▶ EXERCISE INSTRUCTIONS
Reproduce the records from their start through the line holding "MAX (141, 694)", inclusive, swapping "target" for "item" and leaving everything else unchanged. Omit the pictures.

(Records)
* Begin *
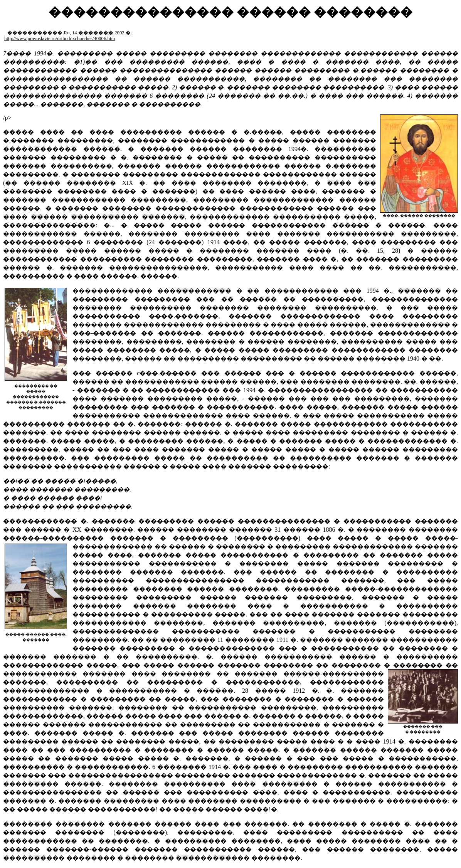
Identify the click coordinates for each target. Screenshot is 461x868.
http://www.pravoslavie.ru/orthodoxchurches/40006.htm (59, 39)
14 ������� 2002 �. (102, 33)
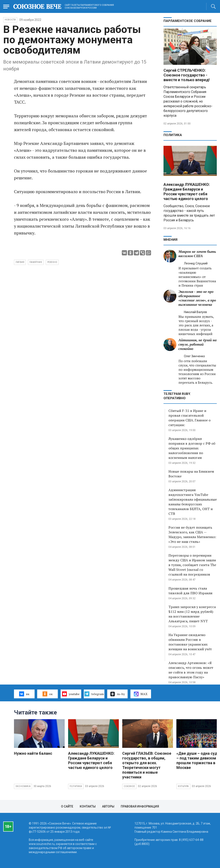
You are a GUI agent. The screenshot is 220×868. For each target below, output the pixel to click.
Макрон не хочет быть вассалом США (197, 254)
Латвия (20, 262)
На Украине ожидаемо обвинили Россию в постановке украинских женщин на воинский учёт (190, 642)
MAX (141, 694)
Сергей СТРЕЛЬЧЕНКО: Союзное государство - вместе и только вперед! (186, 75)
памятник (36, 262)
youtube (71, 694)
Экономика (23, 786)
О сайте (67, 806)
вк (24, 694)
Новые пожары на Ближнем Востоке (191, 474)
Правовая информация (140, 806)
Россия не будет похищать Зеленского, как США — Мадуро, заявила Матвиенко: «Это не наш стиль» (192, 534)
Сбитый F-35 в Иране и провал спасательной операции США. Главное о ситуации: (189, 418)
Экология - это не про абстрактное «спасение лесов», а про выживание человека (197, 298)
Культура (183, 786)
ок (47, 694)
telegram (94, 694)
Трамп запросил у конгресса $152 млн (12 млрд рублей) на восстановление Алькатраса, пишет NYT (192, 614)
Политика (173, 135)
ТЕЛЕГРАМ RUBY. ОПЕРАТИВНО (177, 396)
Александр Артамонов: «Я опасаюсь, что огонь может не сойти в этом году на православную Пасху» (191, 670)
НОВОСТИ (10, 20)
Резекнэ (52, 262)
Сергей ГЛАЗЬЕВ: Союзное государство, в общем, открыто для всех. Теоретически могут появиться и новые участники (147, 765)
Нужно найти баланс (33, 753)
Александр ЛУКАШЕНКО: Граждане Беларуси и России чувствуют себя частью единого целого (187, 191)
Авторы (108, 806)
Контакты (87, 806)
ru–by (117, 694)
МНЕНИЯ (171, 240)
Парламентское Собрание (187, 21)
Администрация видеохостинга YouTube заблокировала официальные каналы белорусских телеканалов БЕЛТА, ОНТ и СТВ (192, 502)
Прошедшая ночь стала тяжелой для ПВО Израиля (190, 591)
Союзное (129, 786)
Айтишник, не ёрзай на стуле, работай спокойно (197, 344)
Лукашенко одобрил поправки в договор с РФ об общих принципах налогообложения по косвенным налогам (192, 448)
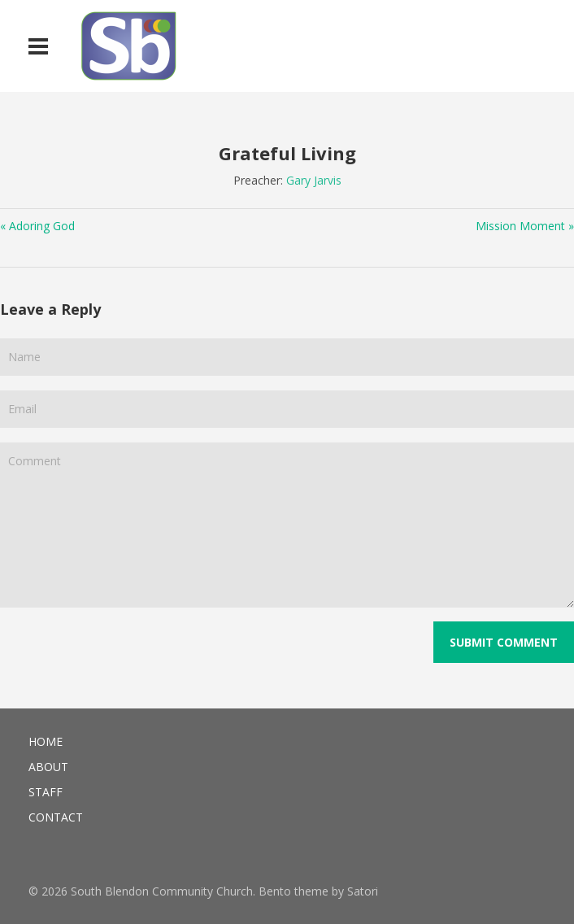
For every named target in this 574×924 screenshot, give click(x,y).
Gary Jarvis (314, 180)
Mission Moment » (524, 225)
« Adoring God (37, 225)
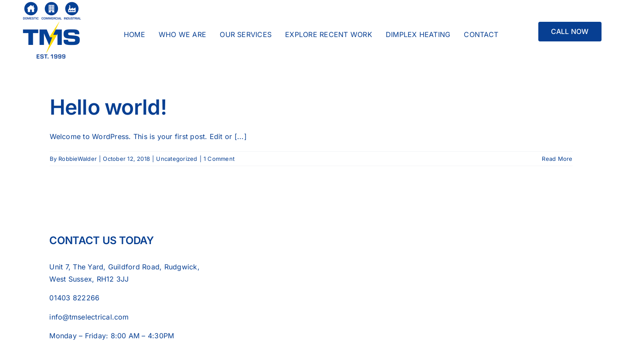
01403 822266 (74, 298)
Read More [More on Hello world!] (557, 159)
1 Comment (219, 159)
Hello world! (108, 107)
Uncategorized (177, 159)
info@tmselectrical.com (89, 317)
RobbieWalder (78, 159)
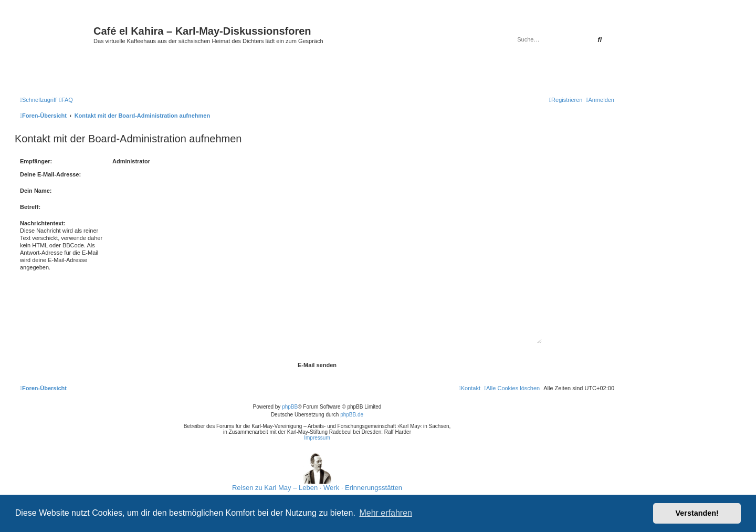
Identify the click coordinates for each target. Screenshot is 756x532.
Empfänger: (36, 161)
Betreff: (30, 207)
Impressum (317, 437)
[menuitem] (66, 100)
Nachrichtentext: (43, 223)
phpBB (290, 406)
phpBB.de (352, 414)
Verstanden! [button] (697, 513)
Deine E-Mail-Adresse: (50, 174)
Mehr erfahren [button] (385, 513)
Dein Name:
* End *
▶ EXPECTED OUTPUT
Identify the click coordinates for each item. Screenshot is 461x868.
http://www.pravoslavie.ru/orthodoxchurches/40006.htm (59, 39)
14 ������� 2002 �. (102, 33)
You are a GUI agent. The screenshot is 220×868. For each item below, output the pixel to click.
Макрон не хочет быть вассалом США (197, 254)
Латвия (20, 262)
На Украине ожидаемо обвинили Россию в постановке украинских женщин на воинский учёт (190, 642)
MAX (141, 694)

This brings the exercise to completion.